> _What needs to be done_: Convert the lines below into a Markdown table with two columns, Row and Line. Number each row and leave out any blank lines.

───── Dataset entries

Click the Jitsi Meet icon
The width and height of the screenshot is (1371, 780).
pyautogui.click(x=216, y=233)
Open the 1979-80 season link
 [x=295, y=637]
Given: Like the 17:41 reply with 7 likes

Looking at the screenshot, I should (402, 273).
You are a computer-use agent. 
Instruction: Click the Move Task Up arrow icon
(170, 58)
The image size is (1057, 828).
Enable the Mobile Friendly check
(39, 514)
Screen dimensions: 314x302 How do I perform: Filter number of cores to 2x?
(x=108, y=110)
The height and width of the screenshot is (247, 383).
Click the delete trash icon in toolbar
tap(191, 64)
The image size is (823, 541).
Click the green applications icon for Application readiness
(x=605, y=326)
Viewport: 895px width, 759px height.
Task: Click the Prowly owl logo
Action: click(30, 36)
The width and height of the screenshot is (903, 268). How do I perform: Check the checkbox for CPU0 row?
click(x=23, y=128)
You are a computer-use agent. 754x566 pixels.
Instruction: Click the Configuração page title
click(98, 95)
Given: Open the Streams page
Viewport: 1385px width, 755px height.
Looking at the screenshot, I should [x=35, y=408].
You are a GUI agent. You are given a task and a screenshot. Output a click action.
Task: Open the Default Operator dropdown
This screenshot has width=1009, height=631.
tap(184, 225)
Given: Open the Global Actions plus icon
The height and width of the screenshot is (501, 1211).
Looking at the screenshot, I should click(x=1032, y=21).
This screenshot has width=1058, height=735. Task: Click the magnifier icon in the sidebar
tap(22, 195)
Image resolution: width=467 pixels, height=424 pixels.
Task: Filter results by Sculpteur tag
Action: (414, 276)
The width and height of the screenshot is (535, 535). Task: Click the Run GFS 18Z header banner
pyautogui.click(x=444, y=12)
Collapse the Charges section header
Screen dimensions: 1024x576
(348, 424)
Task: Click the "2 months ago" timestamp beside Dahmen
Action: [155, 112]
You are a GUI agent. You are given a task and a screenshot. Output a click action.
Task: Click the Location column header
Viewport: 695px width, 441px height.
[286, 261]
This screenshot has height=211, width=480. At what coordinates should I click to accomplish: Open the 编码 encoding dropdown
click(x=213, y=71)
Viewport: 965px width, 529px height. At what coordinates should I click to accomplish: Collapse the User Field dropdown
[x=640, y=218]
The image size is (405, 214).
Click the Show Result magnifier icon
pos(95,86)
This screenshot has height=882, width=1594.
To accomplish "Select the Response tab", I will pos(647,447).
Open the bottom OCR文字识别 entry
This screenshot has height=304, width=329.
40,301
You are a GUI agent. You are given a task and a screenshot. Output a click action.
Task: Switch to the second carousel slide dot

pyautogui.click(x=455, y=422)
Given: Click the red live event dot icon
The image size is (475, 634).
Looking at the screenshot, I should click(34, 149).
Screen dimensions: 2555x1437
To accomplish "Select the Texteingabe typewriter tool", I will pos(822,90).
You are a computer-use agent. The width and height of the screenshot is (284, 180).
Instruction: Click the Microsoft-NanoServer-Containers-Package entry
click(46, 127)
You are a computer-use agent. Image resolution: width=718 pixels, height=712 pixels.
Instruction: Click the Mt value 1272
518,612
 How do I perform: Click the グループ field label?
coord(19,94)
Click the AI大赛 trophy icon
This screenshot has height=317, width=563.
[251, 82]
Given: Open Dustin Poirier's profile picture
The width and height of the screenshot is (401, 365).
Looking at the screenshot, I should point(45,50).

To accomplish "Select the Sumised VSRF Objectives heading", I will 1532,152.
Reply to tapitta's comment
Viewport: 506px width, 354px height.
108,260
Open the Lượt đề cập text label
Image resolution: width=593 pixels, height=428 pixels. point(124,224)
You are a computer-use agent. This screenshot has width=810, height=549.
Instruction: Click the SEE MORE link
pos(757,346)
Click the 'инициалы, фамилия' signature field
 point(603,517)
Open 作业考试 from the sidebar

──────────

> _Finished task_:
| Row | Line |
|---|---|
| 1 | Click the Jitsi Meet icon |
| 2 | The width and height of the screenshot is (1371, 780). |
| 3 | pyautogui.click(x=216, y=233) |
| 4 | Open the 1979-80 season link |
| 5 |  [x=295, y=637] |
| 6 | Given: Like the 17:41 reply with 7 likes |
| 7 | Looking at the screenshot, I should (402, 273). |
| 8 | You are a computer-use agent.  |
| 9 | Instruction: Click the Move Task Up arrow icon |
| 10 | (170, 58) |
| 11 | The image size is (1057, 828). |
| 12 | Enable the Mobile Friendly check |
| 13 | (39, 514) |
| 14 | Screen dimensions: 314x302 How do I perform: Filter number of cores to 2x? |
| 15 | (x=108, y=110) |
| 16 | The height and width of the screenshot is (247, 383). |
| 17 | Click the delete trash icon in toolbar |
| 18 | tap(191, 64) |
| 19 | The image size is (823, 541). |
| 20 | Click the green applications icon for Application readiness |
| 21 | (x=605, y=326) |
| 22 | Viewport: 895px width, 759px height. |
| 23 | Task: Click the Prowly owl logo |
| 24 | Action: click(30, 36) |
| 25 | The width and height of the screenshot is (903, 268). How do I perform: Check the checkbox for CPU0 row? |
| 26 | click(x=23, y=128) |
| 27 | You are a computer-use agent. 754x566 pixels. |
| 28 | Instruction: Click the Configuração page title |
| 29 | click(98, 95) |
| 30 | Given: Open the Streams page |
| 31 | Viewport: 1385px width, 755px height. |
| 32 | Looking at the screenshot, I should [x=35, y=408]. |
| 33 | You are a GUI agent. You are given a task and a screenshot. Output a click action. |
| 34 | Task: Open the Default Operator dropdown |
| 35 | This screenshot has width=1009, height=631. |
| 36 | tap(184, 225) |
| 37 | Given: Open the Global Actions plus icon |
| 38 | The height and width of the screenshot is (501, 1211). |
| 39 | Looking at the screenshot, I should click(x=1032, y=21). |
| 40 | This screenshot has width=1058, height=735. Task: Click the magnifier icon in the sidebar |
| 41 | tap(22, 195) |
| 42 | Image resolution: width=467 pixels, height=424 pixels. |
| 43 | Task: Filter results by Sculpteur tag |
| 44 | Action: (414, 276) |
| 45 | The width and height of the screenshot is (535, 535). Task: Click the Run GFS 18Z header banner |
| 46 | pyautogui.click(x=444, y=12) |
| 47 | Collapse the Charges section header |
| 48 | Screen dimensions: 1024x576 |
| 49 | (348, 424) |
| 50 | Task: Click the "2 months ago" timestamp beside Dahmen |
| 51 | Action: [155, 112] |
| 52 | You are a GUI agent. You are given a task and a screenshot. Output a click action. |
| 53 | Task: Click the Location column header |
| 54 | Viewport: 695px width, 441px height. |
| 55 | [286, 261] |
| 56 | This screenshot has height=211, width=480. At what coordinates should I click to accomplish: Open the 编码 encoding dropdown |
| 57 | click(x=213, y=71) |
| 58 | Viewport: 965px width, 529px height. At what coordinates should I click to accomplish: Collapse the User Field dropdown |
| 59 | [x=640, y=218] |
| 60 | The image size is (405, 214). |
| 61 | Click the Show Result magnifier icon |
| 62 | pos(95,86) |
| 63 | This screenshot has height=882, width=1594. |
| 64 | To accomplish "Select the Response tab", I will pos(647,447). |
| 65 | Open the bottom OCR文字识别 entry |
| 66 | This screenshot has height=304, width=329. |
| 67 | 40,301 |
| 68 | You are a GUI agent. You are given a task and a screenshot. Output a click action. |
| 69 | Task: Switch to the second carousel slide dot |
| 70 | pyautogui.click(x=455, y=422) |
| 71 | Given: Click the red live event dot icon |
| 72 | The image size is (475, 634). |
| 73 | Looking at the screenshot, I should click(34, 149). |
| 74 | Screen dimensions: 2555x1437 |
| 75 | To accomplish "Select the Texteingabe typewriter tool", I will pos(822,90). |
| 76 | You are a computer-use agent. The width and height of the screenshot is (284, 180). |
| 77 | Instruction: Click the Microsoft-NanoServer-Containers-Package entry |
| 78 | click(46, 127) |
| 79 | You are a computer-use agent. Image resolution: width=718 pixels, height=712 pixels. |
| 80 | Instruction: Click the Mt value 1272 |
| 81 | 518,612 |
| 82 |  How do I perform: Click the グループ field label? |
| 83 | coord(19,94) |
| 84 | Click the AI大赛 trophy icon |
| 85 | This screenshot has height=317, width=563. |
| 86 | [251, 82] |
| 87 | Given: Open Dustin Poirier's profile picture |
| 88 | The width and height of the screenshot is (401, 365). |
| 89 | Looking at the screenshot, I should point(45,50). |
| 90 | To accomplish "Select the Sumised VSRF Objectives heading", I will 1532,152. |
| 91 | Reply to tapitta's comment |
| 92 | Viewport: 506px width, 354px height. |
| 93 | 108,260 |
| 94 | Open the Lượt đề cập text label |
| 95 | Image resolution: width=593 pixels, height=428 pixels. point(124,224) |
| 96 | You are a computer-use agent. This screenshot has width=810, height=549. |
| 97 | Instruction: Click the SEE MORE link |
| 98 | pos(757,346) |
| 99 | Click the 'инициалы, фамилия' signature field |
| 100 |  point(603,517) |
| 101 | Open 作业考试 from the sidebar |